The fact is, experts have not found scientific evidence that vegetarians are safe from COVID-19, nor has the WHO published any report to suggest that.
"The WHO has not made such a statement," Supriya Bezbaruah, the body's Indian representative, told Agence France-Presse (AFP).
According to a piece of nutrition advice from the WHO for adults during the COVID-19 pandemic, it is vital to have proper nutrition and hydration.
"People who eat a well-balanced diet tend to be healthier with stronger immune systems and lower risk of chronic illnesses and infectious diseases," it said, suggesting people should eat fresh and unprocessed foods every day, including meat, fish, eggs, milk and other foods from animal sources.
"Raw meat, milk, or animal organs should be handled with care, to avoid cross-contamination with uncooked foods, as per good food safety practices," the organization said in another tip for reducing risk of transmission of emerging pathogens from animals to humans in live animal markets or animal product markets.

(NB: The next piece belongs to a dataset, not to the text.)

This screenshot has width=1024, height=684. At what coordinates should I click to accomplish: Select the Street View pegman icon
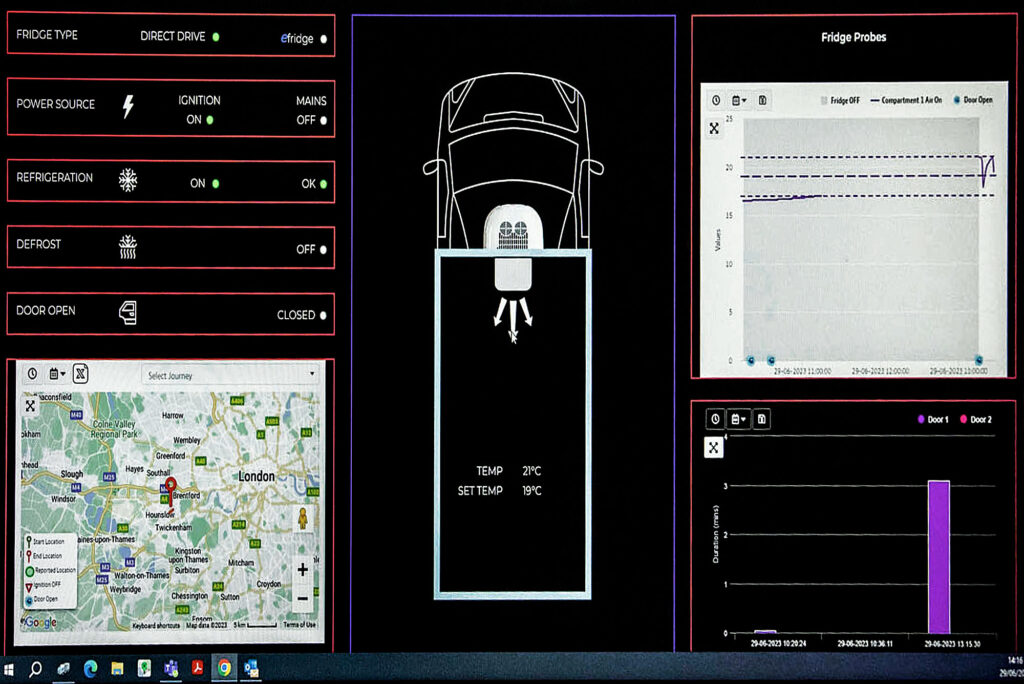point(302,518)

Gregory Gray, an infectious disease epidemiologist at Duke University, told U.S. magazine Popular Science that "even if we did go entirely vegan, we would still have contact with animals that may harbor pathogens that are foreign to the human immune system."
"I don't see it would stop the cross-species spread," he said.
R.V. Asokan, secretary general of the Indian Medical Association, told AFP that there is "absolutely no truth" in the claim.
"There is no medical evidence that non-vegetarian food is in any way related to COVID-19 death susceptibility," he said.